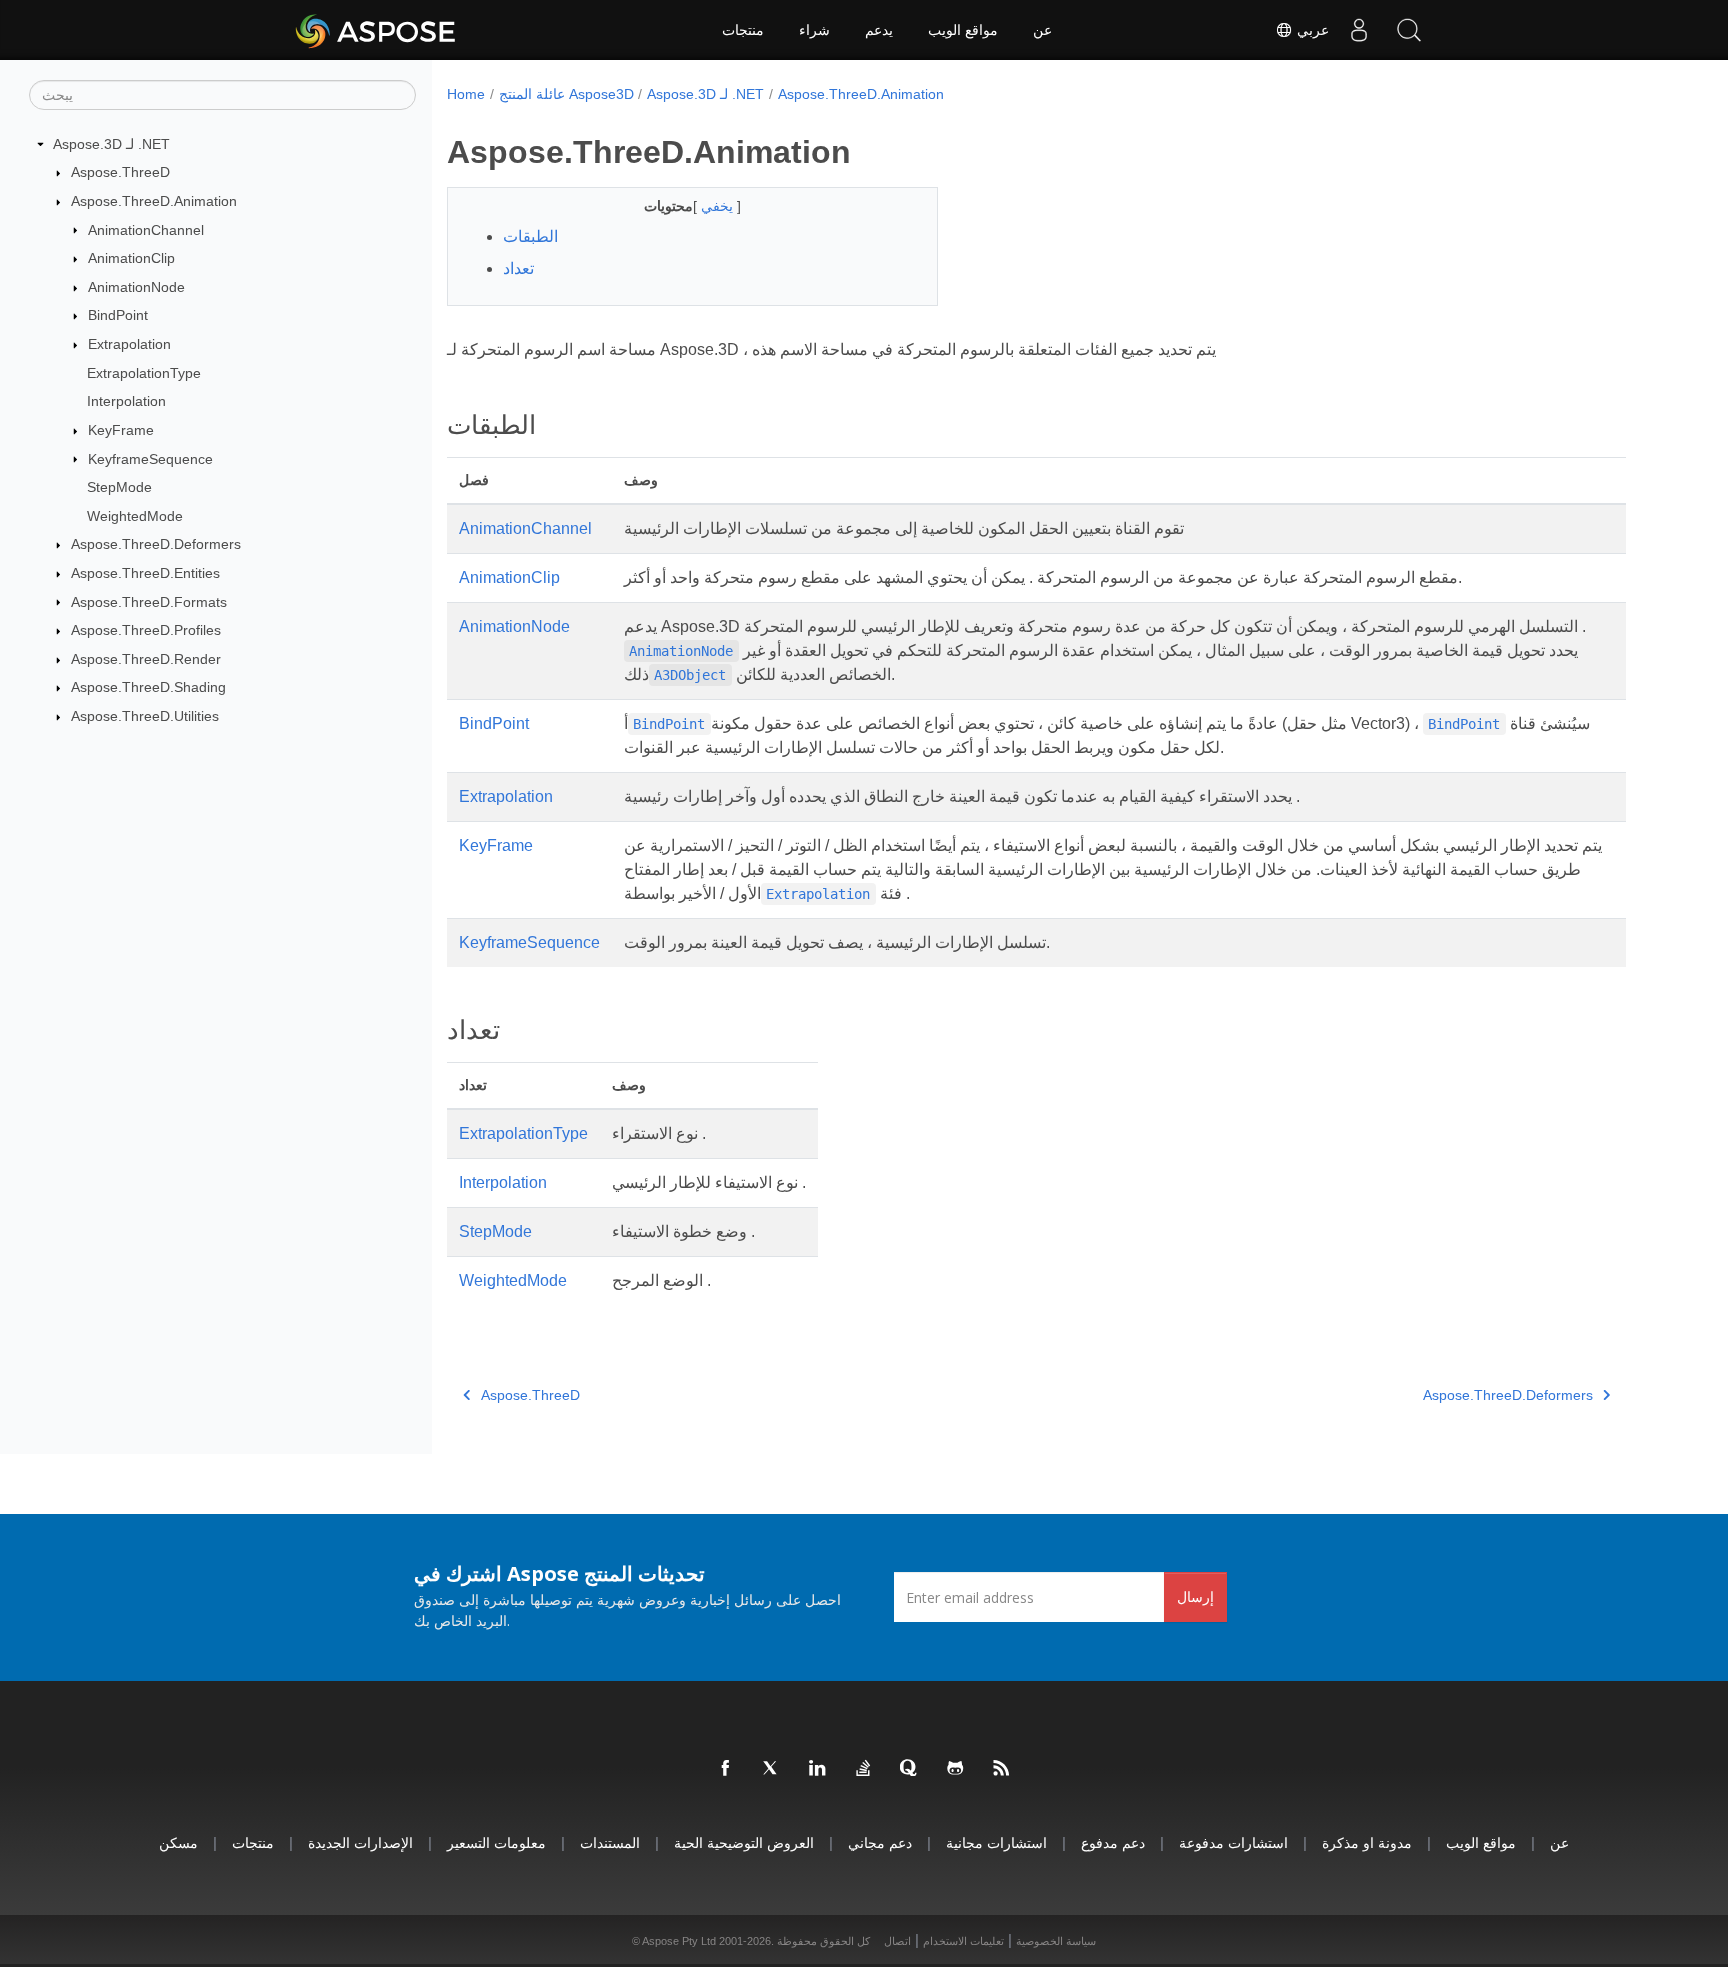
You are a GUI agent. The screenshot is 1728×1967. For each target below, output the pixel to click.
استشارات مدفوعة (1233, 1842)
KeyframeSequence (150, 459)
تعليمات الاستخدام (963, 1941)
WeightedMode (135, 516)
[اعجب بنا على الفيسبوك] (726, 1769)
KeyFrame (121, 430)
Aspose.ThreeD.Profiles (146, 630)
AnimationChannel (146, 230)
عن (1042, 30)
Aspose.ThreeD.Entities (145, 573)
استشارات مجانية (996, 1842)
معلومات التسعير (496, 1842)
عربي (1311, 30)
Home (466, 94)
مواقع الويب (963, 30)
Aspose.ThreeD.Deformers (156, 544)
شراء (814, 30)
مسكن (178, 1842)
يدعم (879, 30)
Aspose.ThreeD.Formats (149, 602)
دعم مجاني (880, 1842)
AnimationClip (131, 258)
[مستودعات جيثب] (956, 1769)
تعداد (518, 268)
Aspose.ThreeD (120, 172)
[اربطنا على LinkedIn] (818, 1769)
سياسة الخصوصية (1056, 1941)
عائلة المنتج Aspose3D (566, 94)
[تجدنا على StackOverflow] (864, 1769)
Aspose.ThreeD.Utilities (145, 716)
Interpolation (126, 401)
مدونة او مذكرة (1367, 1842)
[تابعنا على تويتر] (772, 1769)
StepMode (119, 487)
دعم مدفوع (1113, 1842)
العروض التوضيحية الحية (744, 1842)
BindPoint (118, 315)
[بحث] (1409, 30)
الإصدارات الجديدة (360, 1842)
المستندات (610, 1842)
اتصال (897, 1941)
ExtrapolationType (144, 373)
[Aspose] (376, 30)
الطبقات (530, 236)
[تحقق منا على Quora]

_Work to complete_
Above are the entries. Copy exactly the part that opens with the line containing "مسكن (178, 1842)" and closes with the line containing "اتصال (897, 1941)", and no more.

_Task result_
مسكن (178, 1842)
يدعم (879, 30)
Aspose.ThreeD.Formats (149, 602)
دعم مجاني (880, 1842)
AnimationClip (131, 258)
[مستودعات جيثب] (956, 1769)
تعداد (518, 268)
Aspose.ThreeD (120, 172)
[اربطنا على LinkedIn] (818, 1769)
سياسة الخصوصية (1056, 1941)
عائلة المنتج Aspose3D (566, 94)
[تجدنا على StackOverflow] (864, 1769)
Aspose.ThreeD.Utilities (145, 716)
Interpolation (126, 401)
مدونة او مذكرة (1367, 1842)
[تابعنا على تويتر] (772, 1769)
StepMode (119, 487)
دعم مدفوع (1113, 1842)
العروض التوضيحية الحية (744, 1842)
BindPoint (118, 315)
[بحث] (1409, 30)
الإصدارات الجديدة (360, 1842)
المستندات (610, 1842)
اتصال (897, 1941)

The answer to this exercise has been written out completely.